For example, a new termination criterion and scoring algorithm must be applied that classifies the examinee into a category rather than providing a point estimate of ability. There are two primary methodologies available for this. The more prominent of the two is the sequential probability ratio test (SPRT).[13][14] This formulates the examinee classification problem as a hypothesis test that the examinee's ability is equal to either some specified point above the cutscore or another specified point below the cutscore. Note that this is a point hypothesis formulation rather than a composite hypothesis formulation[15] that is more conceptually appropriate. A composite hypothesis formulation would be that the examinee's ability is in the region above the cutscore or the region below the cutscore. A confidence interval approach is also used, where after each item is administered, the algorithm determines the probability that the examinee's true-score is above or below the passing score.[16][17] For example, the algorithm may continue until the 95% confidence interval for the true score no longer contains the passing score. At that point, no further items are needed because the pass-fail decision is already 95% accurate, assuming that the psychometric models underlying the adaptive testing fit the examinee and test. This approach was originally called "adaptive mastery testing"[16] but it can be applied to non-adaptive item selection and classification situations of two or more cutscores (the typical mastery test has a single cutscore).[17]

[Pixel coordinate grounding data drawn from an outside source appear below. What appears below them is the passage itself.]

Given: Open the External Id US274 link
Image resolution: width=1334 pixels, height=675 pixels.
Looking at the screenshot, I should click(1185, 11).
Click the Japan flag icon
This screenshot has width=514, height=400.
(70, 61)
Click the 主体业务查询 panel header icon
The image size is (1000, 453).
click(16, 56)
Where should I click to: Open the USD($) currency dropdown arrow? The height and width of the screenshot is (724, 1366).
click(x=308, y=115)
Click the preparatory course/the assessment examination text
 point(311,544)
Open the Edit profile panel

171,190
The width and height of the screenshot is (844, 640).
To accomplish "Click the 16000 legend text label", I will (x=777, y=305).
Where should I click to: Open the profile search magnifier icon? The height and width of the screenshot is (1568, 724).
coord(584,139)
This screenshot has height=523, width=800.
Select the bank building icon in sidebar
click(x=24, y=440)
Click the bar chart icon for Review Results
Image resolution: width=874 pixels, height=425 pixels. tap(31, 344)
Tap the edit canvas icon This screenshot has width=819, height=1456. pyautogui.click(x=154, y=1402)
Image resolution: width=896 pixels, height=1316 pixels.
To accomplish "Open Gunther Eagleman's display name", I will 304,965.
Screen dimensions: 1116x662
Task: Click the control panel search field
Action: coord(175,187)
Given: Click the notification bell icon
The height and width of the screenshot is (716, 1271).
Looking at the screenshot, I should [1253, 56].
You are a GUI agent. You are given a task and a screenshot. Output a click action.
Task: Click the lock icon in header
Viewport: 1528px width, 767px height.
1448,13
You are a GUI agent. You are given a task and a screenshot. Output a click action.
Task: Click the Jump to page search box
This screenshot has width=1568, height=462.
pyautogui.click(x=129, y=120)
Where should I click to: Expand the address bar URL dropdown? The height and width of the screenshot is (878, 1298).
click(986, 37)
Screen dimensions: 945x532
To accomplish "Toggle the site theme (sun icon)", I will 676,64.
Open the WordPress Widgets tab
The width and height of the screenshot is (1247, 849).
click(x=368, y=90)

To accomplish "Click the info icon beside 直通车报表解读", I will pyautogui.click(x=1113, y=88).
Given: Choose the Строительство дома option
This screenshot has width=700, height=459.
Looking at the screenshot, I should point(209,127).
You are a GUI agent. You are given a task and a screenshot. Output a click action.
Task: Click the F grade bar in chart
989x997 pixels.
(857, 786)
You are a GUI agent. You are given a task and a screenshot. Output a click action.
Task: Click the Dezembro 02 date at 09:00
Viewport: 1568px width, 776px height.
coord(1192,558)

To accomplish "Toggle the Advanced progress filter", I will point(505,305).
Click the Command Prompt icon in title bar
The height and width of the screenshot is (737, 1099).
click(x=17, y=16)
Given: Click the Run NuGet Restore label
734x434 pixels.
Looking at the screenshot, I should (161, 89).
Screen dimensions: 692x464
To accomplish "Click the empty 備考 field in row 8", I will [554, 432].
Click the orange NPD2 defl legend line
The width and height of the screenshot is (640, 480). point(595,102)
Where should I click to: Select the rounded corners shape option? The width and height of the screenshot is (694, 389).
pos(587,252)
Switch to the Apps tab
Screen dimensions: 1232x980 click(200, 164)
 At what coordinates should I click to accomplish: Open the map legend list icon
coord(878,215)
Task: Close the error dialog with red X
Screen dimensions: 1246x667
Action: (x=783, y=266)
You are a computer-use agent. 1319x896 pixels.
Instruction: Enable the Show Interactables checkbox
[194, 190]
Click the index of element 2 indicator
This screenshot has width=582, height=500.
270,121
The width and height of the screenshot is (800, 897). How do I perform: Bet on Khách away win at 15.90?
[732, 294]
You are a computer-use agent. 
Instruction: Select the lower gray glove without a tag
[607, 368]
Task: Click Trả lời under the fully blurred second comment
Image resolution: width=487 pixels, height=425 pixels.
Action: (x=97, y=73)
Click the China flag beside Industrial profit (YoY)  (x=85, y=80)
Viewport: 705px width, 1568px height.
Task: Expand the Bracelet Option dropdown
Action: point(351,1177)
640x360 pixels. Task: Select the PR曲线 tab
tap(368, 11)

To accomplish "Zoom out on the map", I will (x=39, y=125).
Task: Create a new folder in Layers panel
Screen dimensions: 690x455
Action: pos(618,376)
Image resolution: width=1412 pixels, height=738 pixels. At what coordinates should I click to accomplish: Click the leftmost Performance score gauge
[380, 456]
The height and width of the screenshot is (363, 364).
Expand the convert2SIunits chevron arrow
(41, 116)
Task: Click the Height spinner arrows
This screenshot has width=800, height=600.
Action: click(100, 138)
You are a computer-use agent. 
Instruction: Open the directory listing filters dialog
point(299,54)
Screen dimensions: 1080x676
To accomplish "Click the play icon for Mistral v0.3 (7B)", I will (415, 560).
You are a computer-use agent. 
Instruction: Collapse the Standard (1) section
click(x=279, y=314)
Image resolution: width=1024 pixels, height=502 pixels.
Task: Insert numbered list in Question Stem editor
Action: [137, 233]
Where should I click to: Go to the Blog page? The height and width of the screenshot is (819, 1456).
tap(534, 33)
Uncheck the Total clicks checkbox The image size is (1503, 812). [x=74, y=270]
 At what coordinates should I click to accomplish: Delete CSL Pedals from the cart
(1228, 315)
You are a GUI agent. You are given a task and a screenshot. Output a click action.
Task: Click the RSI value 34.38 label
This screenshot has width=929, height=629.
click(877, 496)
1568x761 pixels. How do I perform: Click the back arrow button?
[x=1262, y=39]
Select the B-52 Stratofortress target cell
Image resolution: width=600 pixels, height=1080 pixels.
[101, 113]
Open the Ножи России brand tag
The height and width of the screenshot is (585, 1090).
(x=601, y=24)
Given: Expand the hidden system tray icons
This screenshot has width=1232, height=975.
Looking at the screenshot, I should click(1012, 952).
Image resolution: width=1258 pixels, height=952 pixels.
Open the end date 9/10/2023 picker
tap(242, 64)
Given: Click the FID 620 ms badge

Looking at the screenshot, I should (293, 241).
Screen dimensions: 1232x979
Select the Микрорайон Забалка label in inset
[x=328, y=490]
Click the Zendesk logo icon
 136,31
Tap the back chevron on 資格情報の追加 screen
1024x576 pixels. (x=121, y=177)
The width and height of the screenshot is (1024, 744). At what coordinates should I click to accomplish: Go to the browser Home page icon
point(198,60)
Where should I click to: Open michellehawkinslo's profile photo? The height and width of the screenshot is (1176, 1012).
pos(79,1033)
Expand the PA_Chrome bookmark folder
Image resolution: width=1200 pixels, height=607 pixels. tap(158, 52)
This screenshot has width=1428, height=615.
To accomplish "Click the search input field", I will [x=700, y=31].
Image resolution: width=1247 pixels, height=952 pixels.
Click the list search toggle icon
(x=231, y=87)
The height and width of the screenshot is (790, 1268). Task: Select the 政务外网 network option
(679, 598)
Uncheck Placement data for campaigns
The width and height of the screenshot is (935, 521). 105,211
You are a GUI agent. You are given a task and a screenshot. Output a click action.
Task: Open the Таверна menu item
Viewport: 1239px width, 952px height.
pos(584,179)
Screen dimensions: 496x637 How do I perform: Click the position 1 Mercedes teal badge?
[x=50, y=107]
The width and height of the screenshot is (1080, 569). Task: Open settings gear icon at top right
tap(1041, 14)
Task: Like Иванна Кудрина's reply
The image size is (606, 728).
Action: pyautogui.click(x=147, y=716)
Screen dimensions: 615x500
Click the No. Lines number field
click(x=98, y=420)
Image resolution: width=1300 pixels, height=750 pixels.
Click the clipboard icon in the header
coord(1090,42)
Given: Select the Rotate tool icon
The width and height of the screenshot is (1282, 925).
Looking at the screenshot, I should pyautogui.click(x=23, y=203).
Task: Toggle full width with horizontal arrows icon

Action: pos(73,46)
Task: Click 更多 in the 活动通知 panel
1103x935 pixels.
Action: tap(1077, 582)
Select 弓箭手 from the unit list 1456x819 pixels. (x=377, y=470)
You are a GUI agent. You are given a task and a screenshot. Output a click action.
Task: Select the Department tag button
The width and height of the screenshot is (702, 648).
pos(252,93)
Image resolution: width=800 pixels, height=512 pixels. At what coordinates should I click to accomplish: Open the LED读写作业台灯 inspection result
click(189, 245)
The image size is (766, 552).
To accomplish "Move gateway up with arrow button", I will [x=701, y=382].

The item selection algorithm utilized depends on the termination criterion. Maximizing information at the cutscore is more appropriate for the SPRT because it maximizes the difference in the probabilities used in the likelihood ratio.[18] Maximizing information at the ability estimate is more appropriate for the confidence interval approach because it minimizes the conditional standard error of measurement, which decreases the width of the confidence interval needed to make a classification.[17]

Practical constraints of adaptivity

A simple method for controlling item exposure is the "randomesque" or strata method. Rather than selecting the most informative item at each point in the test, the algorithm randomly selects the next item from the next five or ten most informative items. This can be used throughout the test, or only at the beginning.[3] Another method is the Sympson-Hetter method,[19] in which a random number is drawn from U(0,1), and compared to a ki parameter determined for each item by the test user. If the random number is greater than ki, the next most informative item is considered.[3]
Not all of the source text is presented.